EXERCISE INSTRUCTIONS - From the listing below, reproduce word for word the part that opens with the line containing "Image resolution: width=223, height=2576." and closes with the line containing "[facebook] (163, 9)"; reproduce nothing else.

RECORD EXCERPTS -
::::

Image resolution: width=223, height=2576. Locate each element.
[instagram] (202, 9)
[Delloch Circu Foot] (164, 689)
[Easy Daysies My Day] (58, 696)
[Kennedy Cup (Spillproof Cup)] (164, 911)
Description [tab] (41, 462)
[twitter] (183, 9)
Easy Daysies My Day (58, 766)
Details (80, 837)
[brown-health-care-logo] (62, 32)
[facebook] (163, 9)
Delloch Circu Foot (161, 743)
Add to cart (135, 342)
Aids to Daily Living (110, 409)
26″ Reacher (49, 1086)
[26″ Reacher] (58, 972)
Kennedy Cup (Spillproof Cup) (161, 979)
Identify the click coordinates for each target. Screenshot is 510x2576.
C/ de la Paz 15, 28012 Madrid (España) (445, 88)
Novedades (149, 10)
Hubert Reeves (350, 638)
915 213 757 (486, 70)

::::

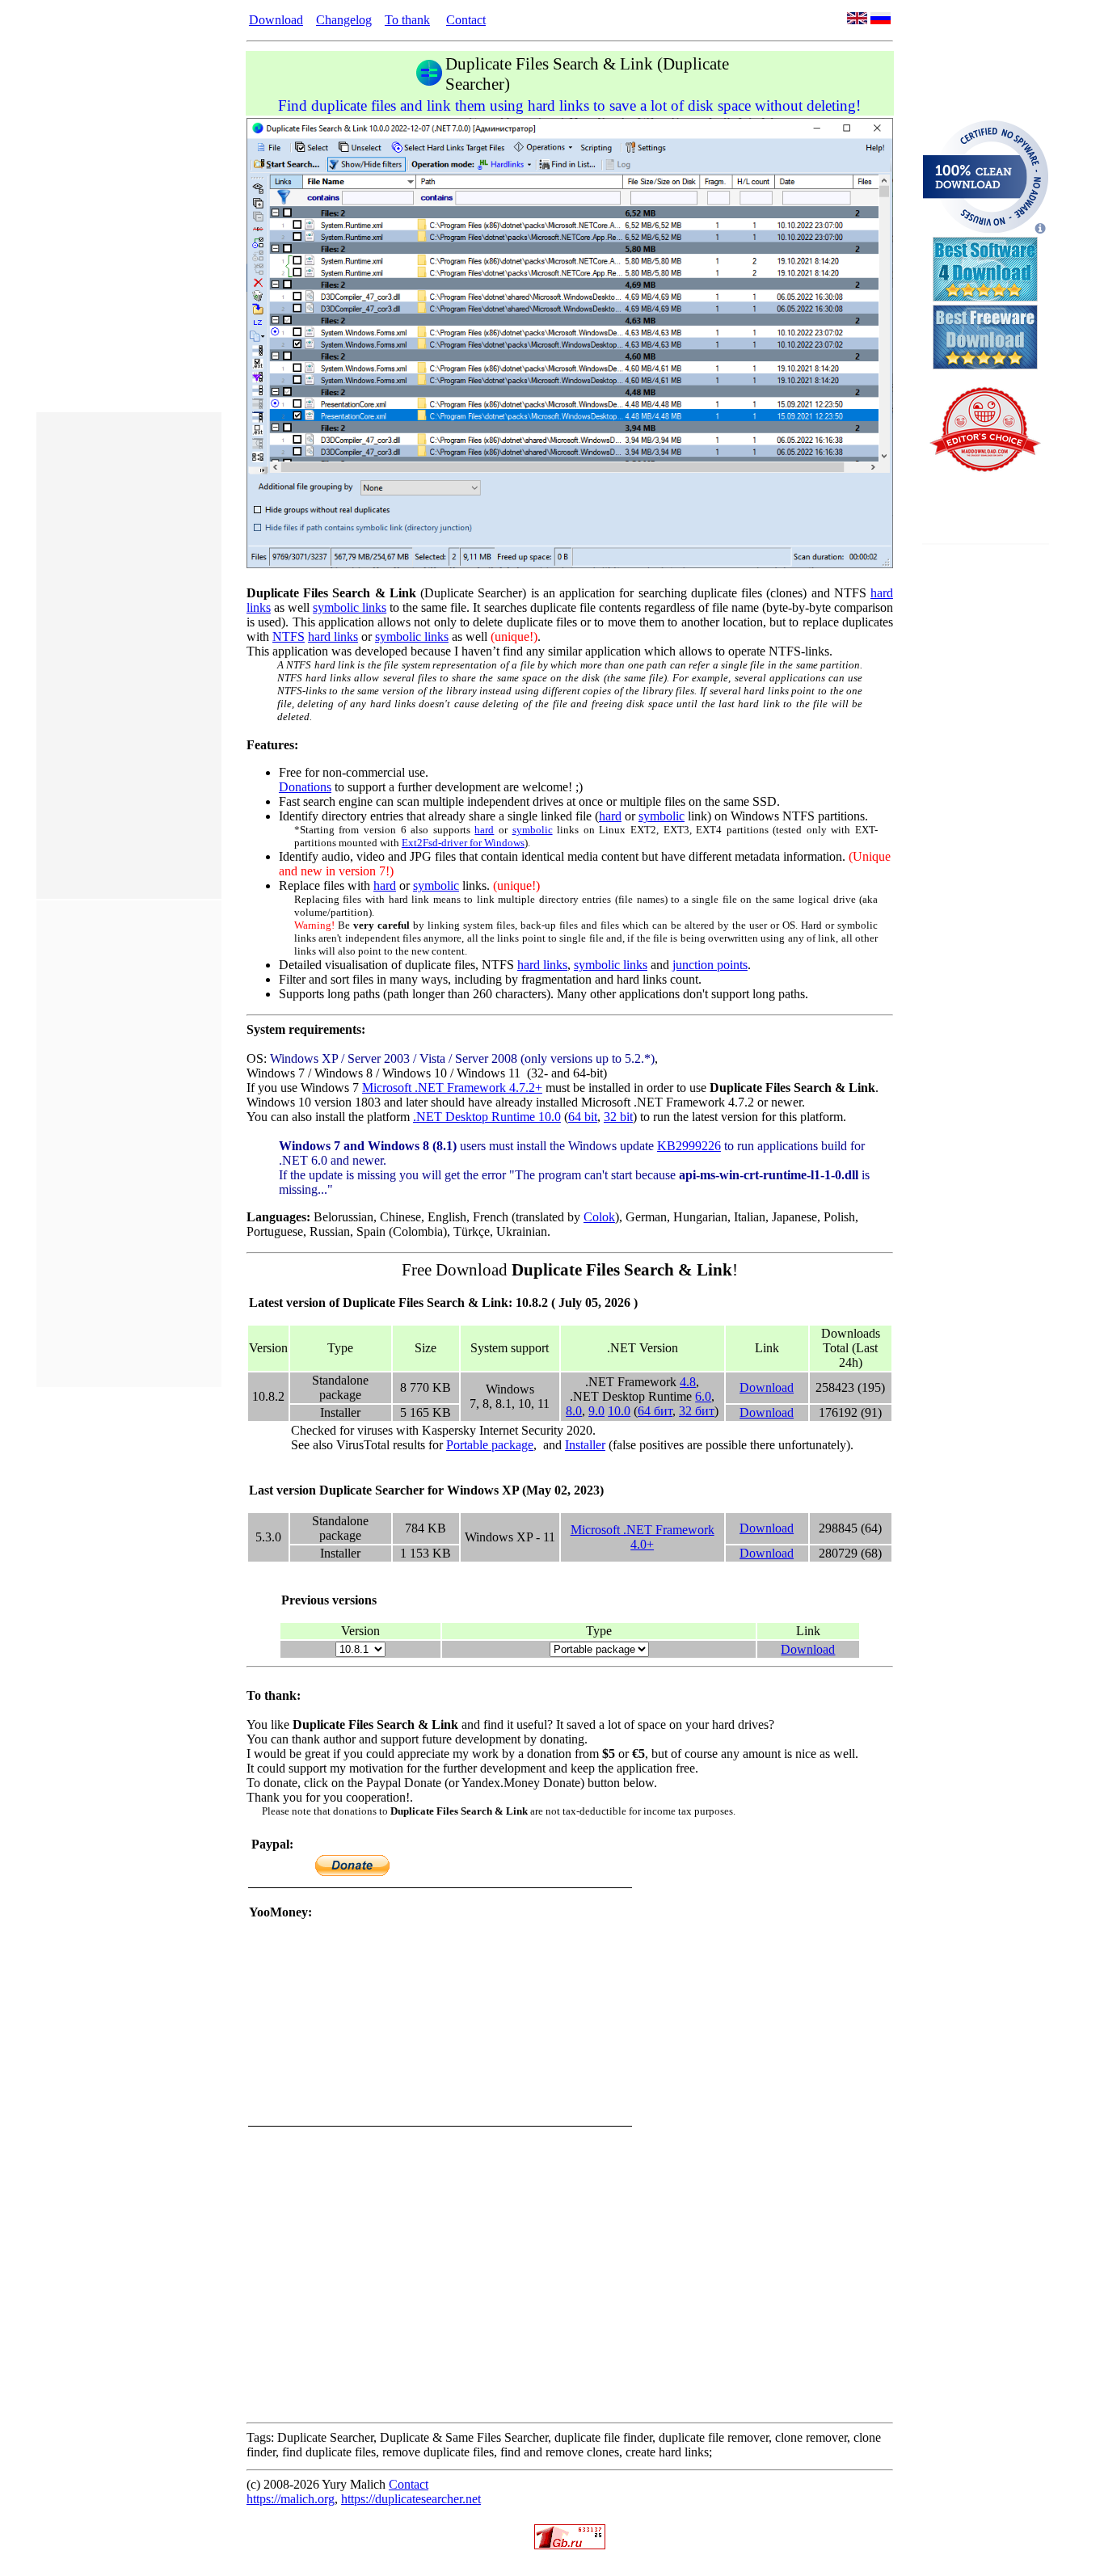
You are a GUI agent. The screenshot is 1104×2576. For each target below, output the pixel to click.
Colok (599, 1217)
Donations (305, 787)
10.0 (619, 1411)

::::

RESULT -
Image resolution: width=223, height=2576. Locate each element.
[instagram] (202, 9)
[Delloch Circu Foot] (164, 689)
[Easy Daysies My Day] (58, 696)
[Kennedy Cup (Spillproof Cup)] (164, 911)
Description [tab] (41, 462)
[twitter] (183, 9)
Easy Daysies My Day (58, 766)
Details (80, 837)
[brown-health-care-logo] (62, 32)
[facebook] (163, 9)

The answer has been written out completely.